The most manipulative thing the brothers do is what they promise Marshall. The one thing that they can offer Marshall that he cannot get outside of the South is low wages for workers. Their plan is to offer low wages to begin with, then pit the poorer population (both white and Black) against each other, causing even more racial tension than there already is—another example of Passive Violence Against Oppressed Communities, in this case economic exploitation of the poor for the sake of personal gain. This direct exploitation of others is what Birdie hates about the Hubbards; Horace also shares her contempt for the brothers for the same reason.
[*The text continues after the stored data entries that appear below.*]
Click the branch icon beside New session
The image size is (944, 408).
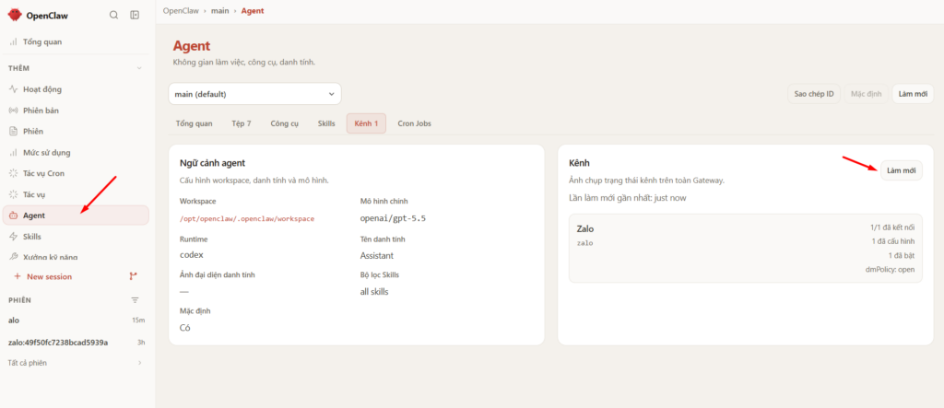133,276
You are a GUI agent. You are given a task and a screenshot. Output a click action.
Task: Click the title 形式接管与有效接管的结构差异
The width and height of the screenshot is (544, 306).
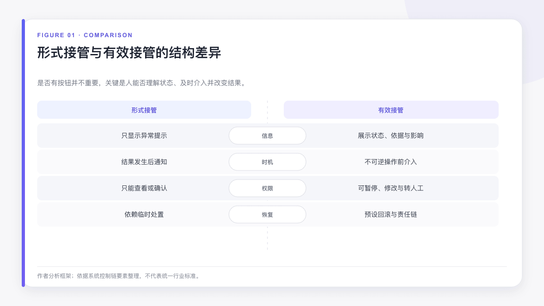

In Act II, Horace appears after having been offstage for all of Act I. His character has been foreshadowed by the business discussion, the contents of the lockbox, and Alexandra’s excitement over going to bring him home. Horace, who has been ill for five months, has had time to really think about his life and the legacy he wants to leave both on earth and for his daughter, whom he loves very much. This will prove to be the biggest obstacle to Regina’s plan, sealing his fate as the antagonist to her protagonist in the play.

While Marshall was wooed by the family that supposedly stuck together, it proves to be much more toxic than he saw. Horace and Regina’s marriage is in shambles: He had multiple affairs after she kept him from her bed for 10 years. They disagree on Alexandra: Regina is willing to pawn her off to Oscar (in word, if not in deed), whereas Horace wants to protect her from a marriage to Leo at all costs. Horace is deeply hurt when he finds out that Regina didn’t actually want him to come home because she loves and misses him, but because she needs him for the deal with Marshall. Her clinical calculation toward her husband reinforces The Isolation of Greed, making a genuine reconciliation between them impossible.

The events leading up to the Act II finale hint at Horace’s disgust with the family, but it isn’t until the last part of the act, which once again ends on a staircase, that Horace’s full wrath is unleashed. When Regina accuses him of stopping her from being happy, he turns on her, saying:

I’m sick of you, sick of this house, sick of my life here. I’m sick of your brothers and their dirty tricks to make a dime […] You wreck the town, you and your brothers, you wreck the town and live on it. Not me (53).

This is a pivotal point in the play, because it proves to Regina that there’s no convincing Horace to go in on the deal with Marshall—not as long as he lives. The powerful image of Horace leaning over the railing to shout this at Regina displays the power dynamic as it stands in this part of the play. Regina is bound to what her husband says, and right now he is saying “no” to her family’s scheme to get rich quick. Her continuing dependence on her husband in spite of how much she despises him evokes The Difficulties of Female Agency, creating another obstacle she will have to overcome in the final Act of the play.